• Required action: Records follow. Print exactly the lines from the one that has "The height and" through the one that has "Match on this", inclusive, and omit the pictures.

Listed records: Begin

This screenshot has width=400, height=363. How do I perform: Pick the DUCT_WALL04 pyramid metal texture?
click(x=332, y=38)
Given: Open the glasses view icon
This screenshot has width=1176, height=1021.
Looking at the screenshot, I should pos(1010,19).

Listed records: End
Listed records: Begin

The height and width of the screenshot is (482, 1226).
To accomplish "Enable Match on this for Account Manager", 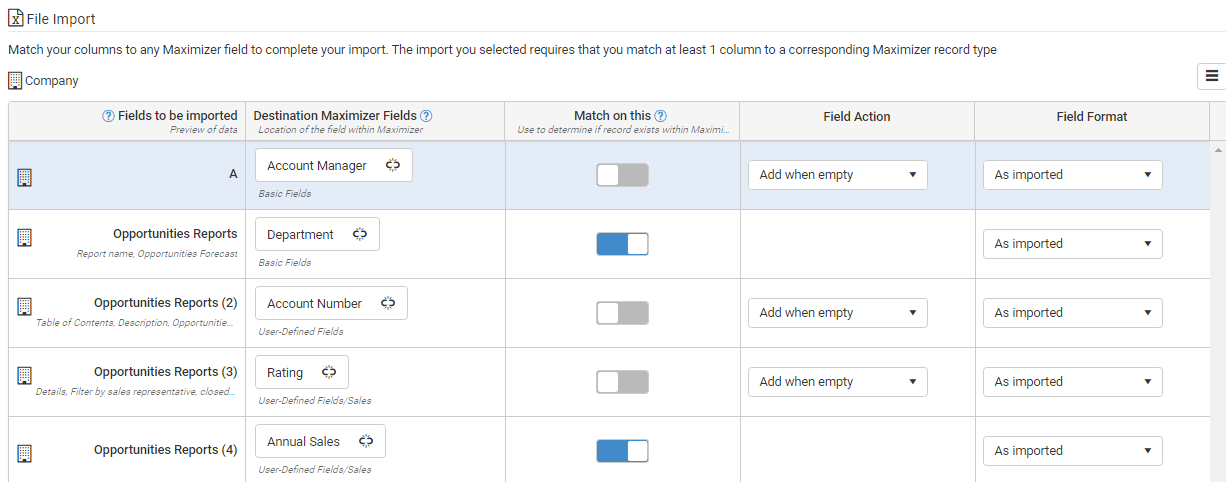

Listed records: End
Listed records: Begin

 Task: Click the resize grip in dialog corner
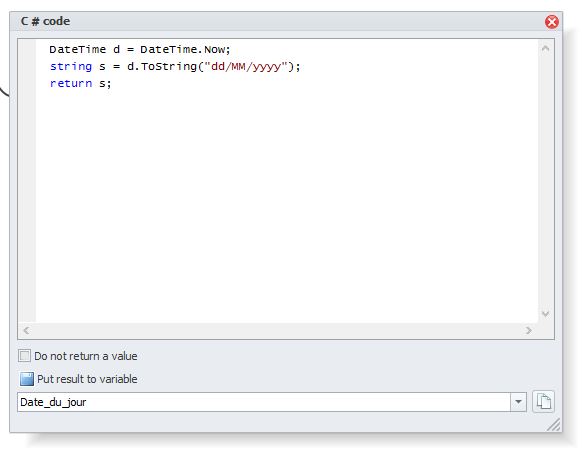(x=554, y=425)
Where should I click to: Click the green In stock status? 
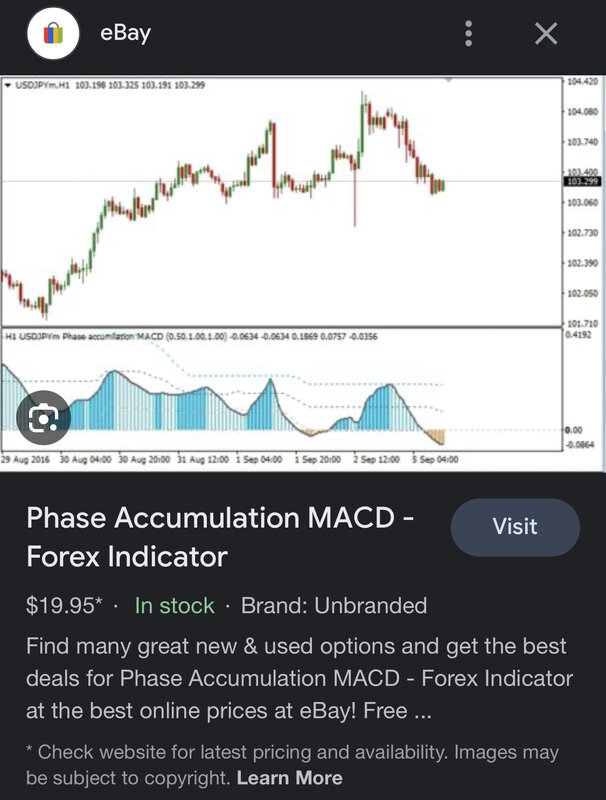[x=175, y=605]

Listed records: End

• Reply to the exercise:
The height and width of the screenshot is (482, 1226).
To accomplish "Enable Match on this for Account Manager", 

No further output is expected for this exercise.